My real life experiences are actually rather narrow.

Daniel è reduce da vent’anni di isolamento quasi completo, vent’anni trascorsi nell’angusto spazio di una cella 3 x 2, circondato solo dal bianco accecante di muri senza finestre. Unica compagnia, i due prigioneri del braccio detenuti nelle celle adiacenti alla sua, con i quali riesce a scambiare qualche parola attraverso le grate di areazione (ma saranno poi reali queste conversazioni che riviviamo attraverso i ricordi di Daniel?), e tanti libri (ma non troppi, ché le autorità carcerarie non te lo perdonano).
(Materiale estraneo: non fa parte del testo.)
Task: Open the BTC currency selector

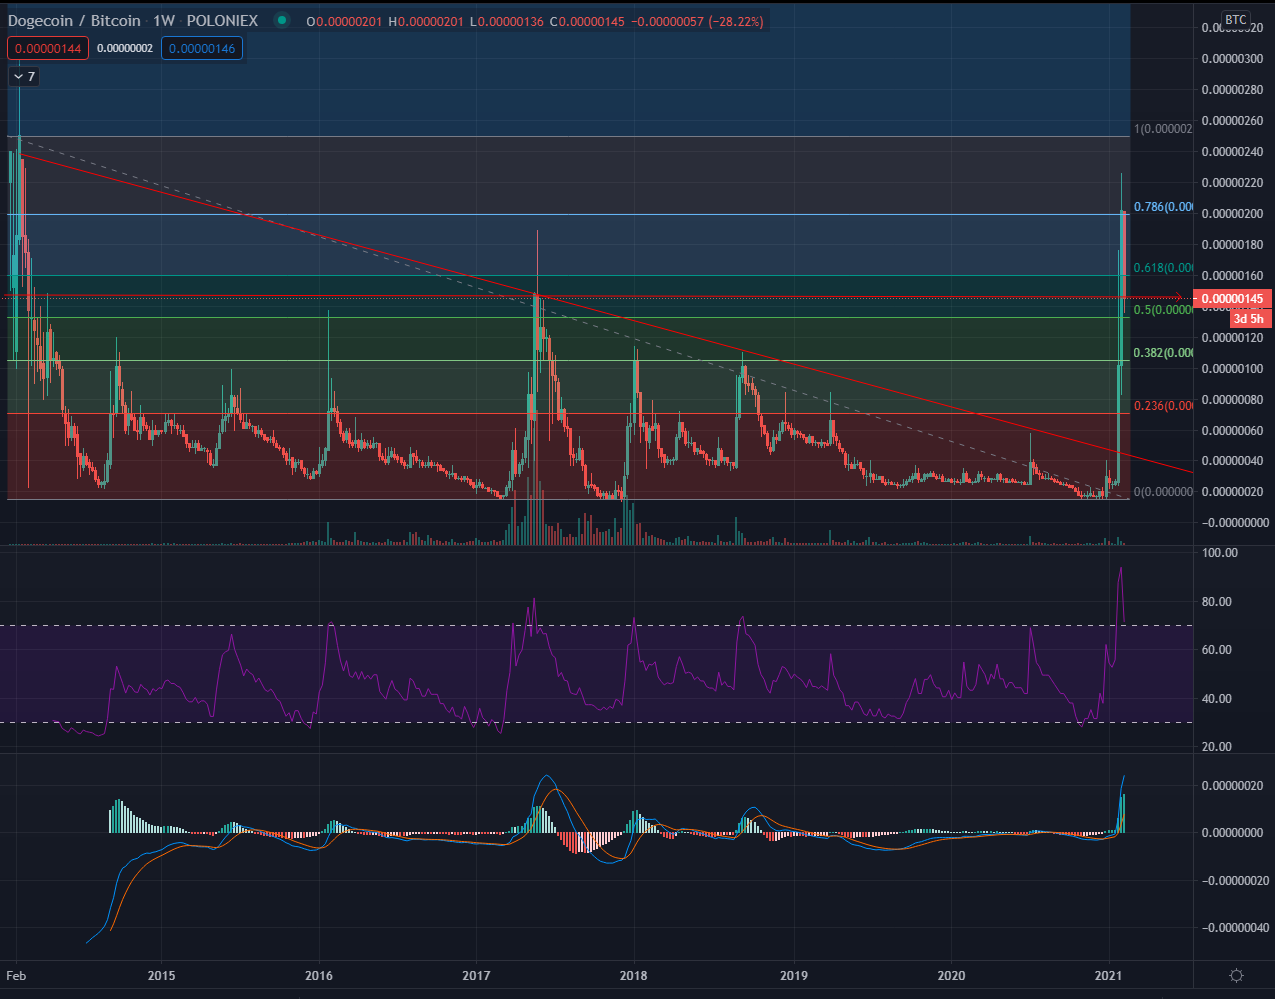Action: click(1236, 20)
Incarcerato poco più che adolescente, dopo una vita spesa nel tentativo di accogliere l’ineluttabilità della morte, al momento dell’inaspettata liberazione Daniel si trova catapultato in un mondo che non conosce più, disorientato come potrebbe esserlo un uomo proveniente dal passato messo di fronte agli iPod, ai chilometri quadrati di merci esposte in un Walmart, ai lettori DVD e agli energy drinks che ormai fanno parte della nostra quotidianità. Soprattutto, Daniel ha disimparato — o forse non ha mai avuto modo di imparare — a relazionarsi con gli altri, dando vita ad un curioso personaggio perennemente spaesato e privo delle più basilari social skills che orientano le interazioni quotidiane tra le persone e che si è soliti attribuire agli adulti. Daniel è totalmente analfabeta del mondo circostante e delle convenzioni sociali su cui questo si fonda, ed è così alieno alle norme che regolano la vita quotidiana da essere incapace a sostenere persino la più banale delle conversazioni: di fronte all’innocua affermazione “sure is a beautiful day”, canonica considerazione sul clima e universale rompighiaccio di un’ordinario scambio comunicativo, l’unico commento che è in grado di profferire è uno stentoreo ed enigmatico “it… um… has lots of colors…”. Ma Daniel è davvero un adulto, come la sua età anagrafica lascia supporre? Oppure quell’impacciato individuo incapace di indossare una cravatta prima di presentarsi alla stampa il giorno della sua liberazione è ancora lo stesso teenager di vent’anni prima?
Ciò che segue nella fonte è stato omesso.